San Francisco

Bill O'Reilly Calls SF Supervisor ‘Pinhead' After ‘Fox News is Not Real News' Comment

"O'Reilly Factor" cameras tried to rile up San Francisco Supervisors over the shooting death of Kate Steinle, but it didn't go so well

Fox News cameras tried to rile up San Francisco Supervisors over the shooting death of Kate Steinle, but it didn't go so well. 

"They are unrepentant over the death of Kate Steinle," declared "O'Reilly Factor" host Bill O'Reilly on an episode that aired Tuesday. "The 'Factor' contacted all of them, asking politely for an interview. They all declined, so we went to them."

The show sent cameras to approach Jane Kim, Katy Tang, and Scott Weiner unannounced.

"I think the issue here is gun control," said Kim. "No individual with that type of record should be able to access or be able to have possession of a gun."

Tang told the cameras, "Of course Fox News would be this rude."

"We tried this through your office and we got no response," answered the crew.

"Because you're interviewing the wrong f****** person!" replied Tang.

"So you see those women will not take responsibility for the danger they allow, and it gets worse," said O'Reilly.

"Fox News is not real news and you're not a reporter. I talk to real news only. Fox News is not real news," said Scott Weiner as he brushed past cameras into his office.

"What a pinhead," retorted O'Reilly. "Now, there comes a point where people get the government they deserve. That has surely happened in San Francisco.
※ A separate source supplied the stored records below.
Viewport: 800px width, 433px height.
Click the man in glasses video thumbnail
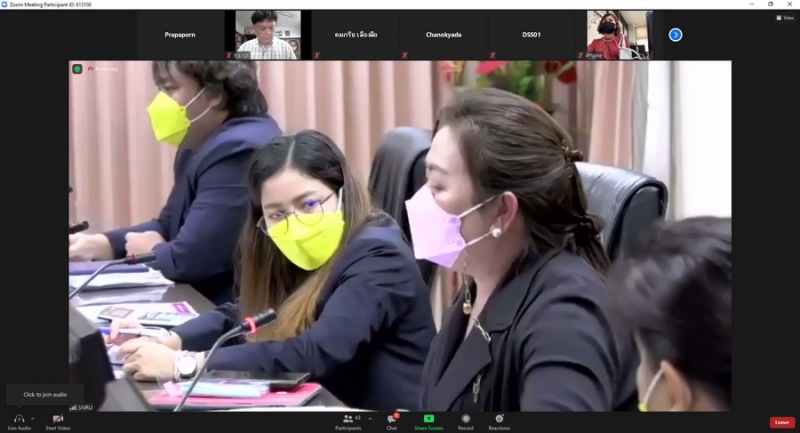click(x=267, y=35)
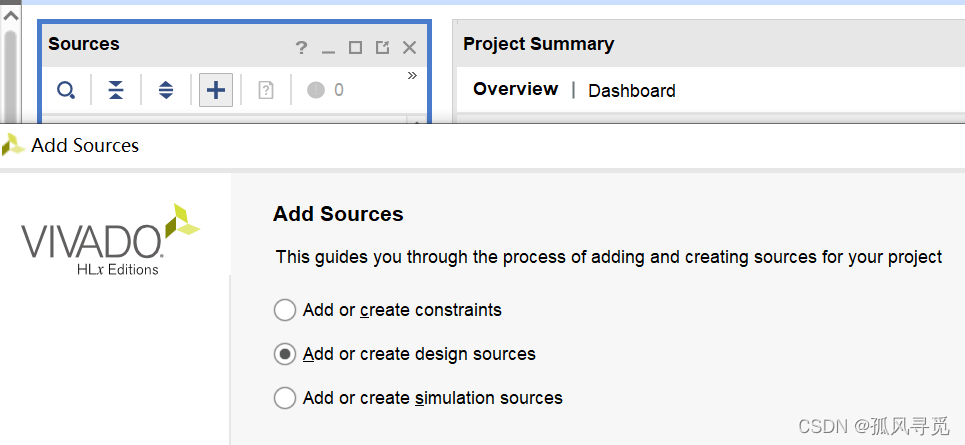Show more Sources toolbar items via chevron
The image size is (965, 445).
point(412,76)
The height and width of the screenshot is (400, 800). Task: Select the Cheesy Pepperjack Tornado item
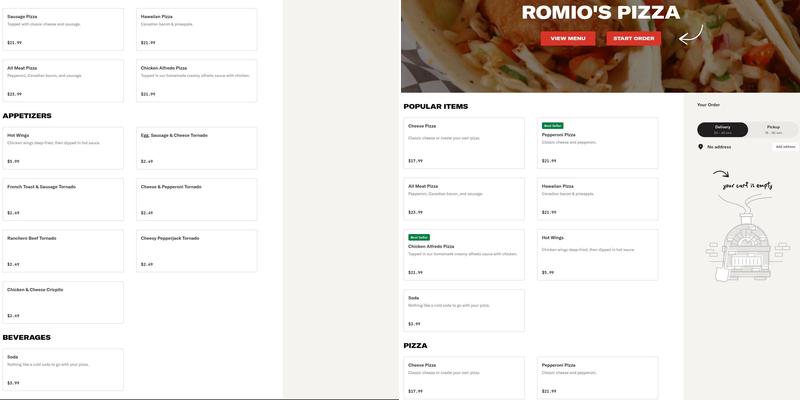(x=196, y=251)
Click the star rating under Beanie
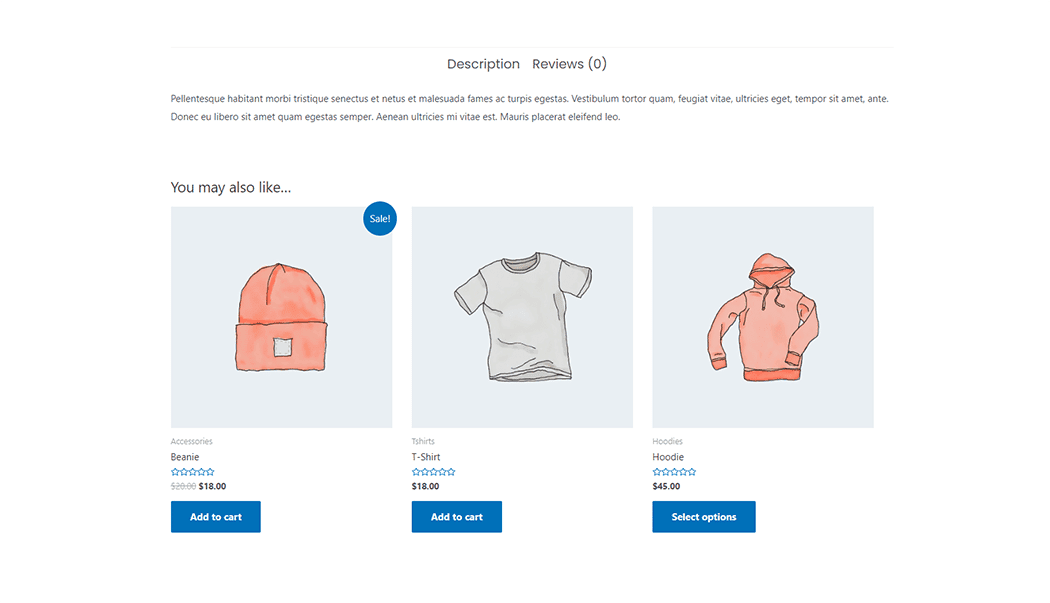The image size is (1050, 603). click(192, 471)
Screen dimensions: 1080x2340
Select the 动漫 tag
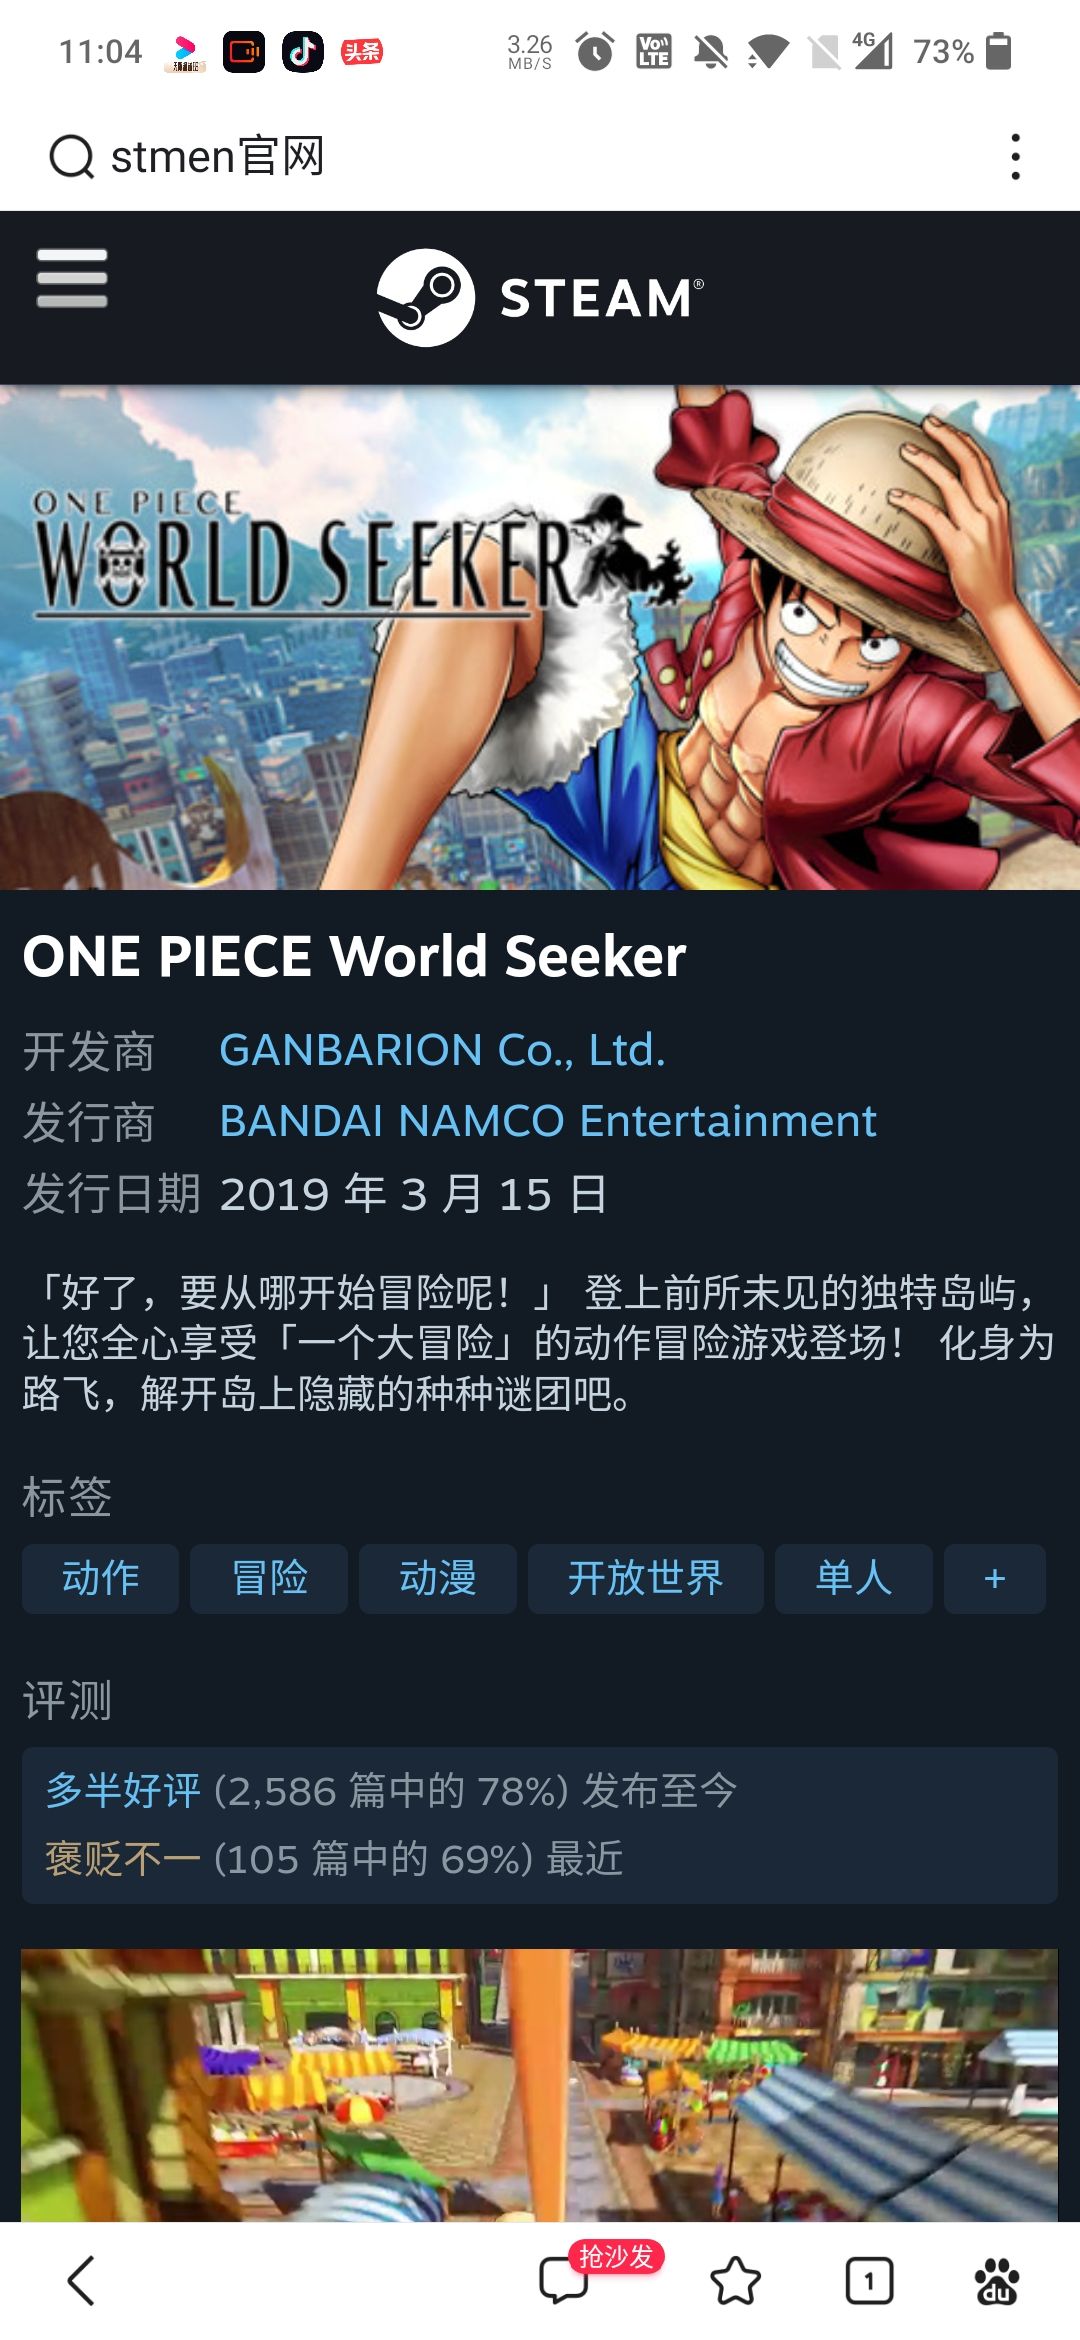[x=438, y=1579]
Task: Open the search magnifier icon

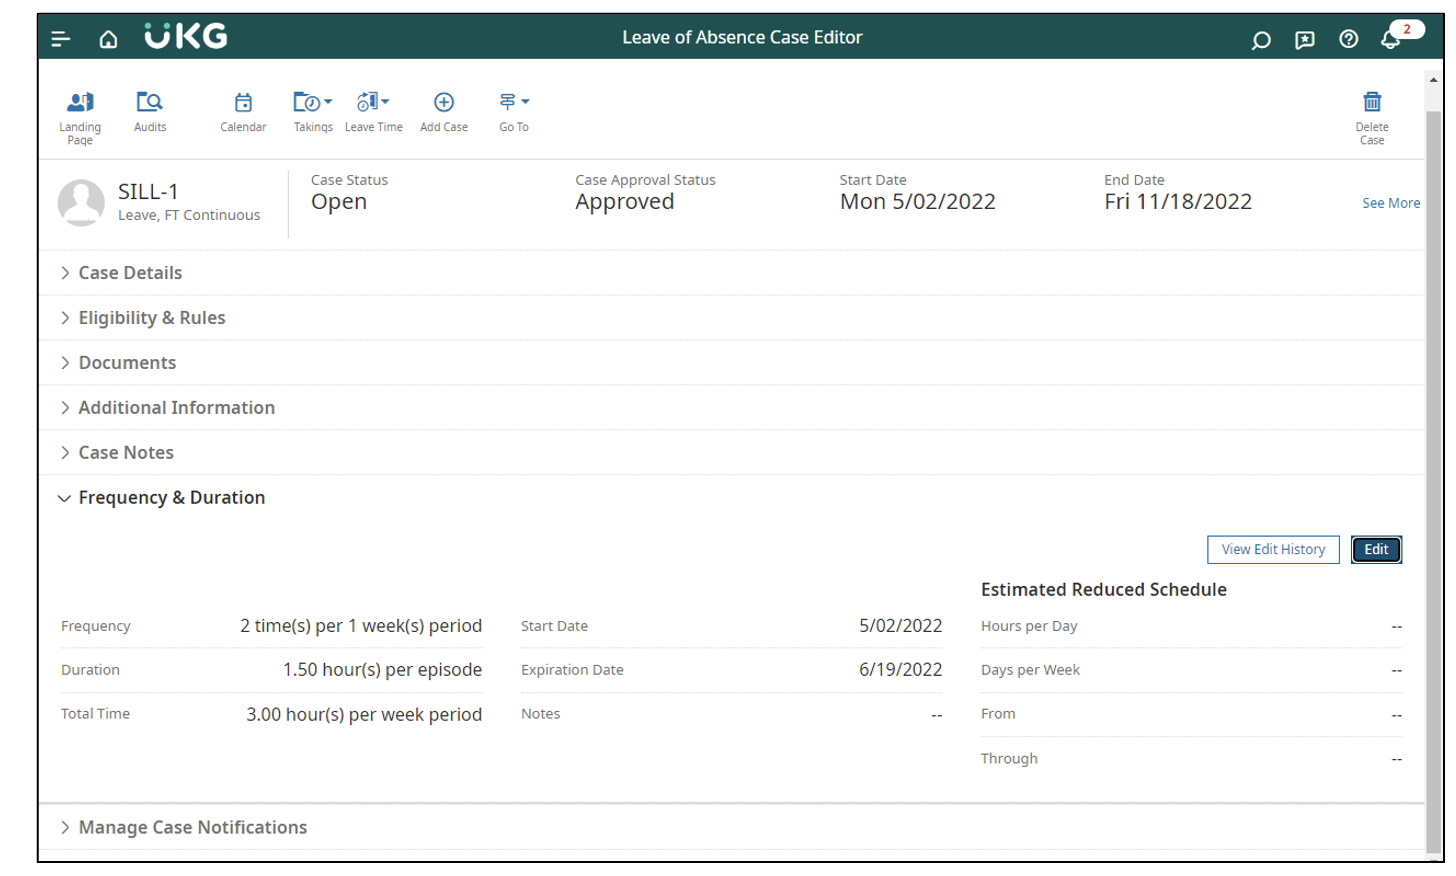Action: click(1260, 39)
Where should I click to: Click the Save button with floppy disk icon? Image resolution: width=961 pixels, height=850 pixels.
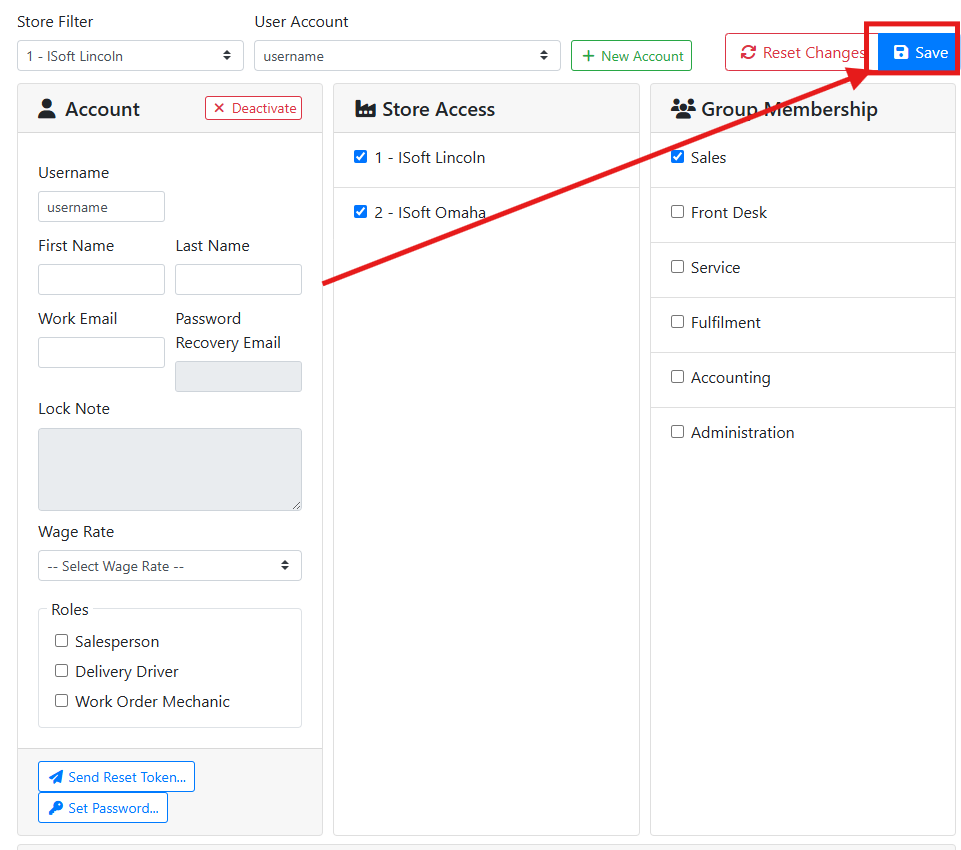[918, 53]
The ultra-left controls the city and an innocent woman, Kate Steinle, is dead because of policies that endanger the public."

Steinle, 32, was walking along a waterfront pier in San Francisco when she was shot by a gun allegedly fired by Juan Francisco Lopez-Sanchez, a Mexican national who was in the country illegally.

Steinle's parents said Monday in an interview with O'Reilly for the Fox News talk show that they support a proposal to give mandatory prison time to deported people who return to the U.S. illegally.

Congressman Matt Salmon (R-AZ) introduced the so-named Kate's Law in response to the shooting, and O'Reilly is collecting signatures for a petition supporting the proposal, which would impose a mandatory five years in federal prison for people who are deported and return and 10 years for people caught a second time.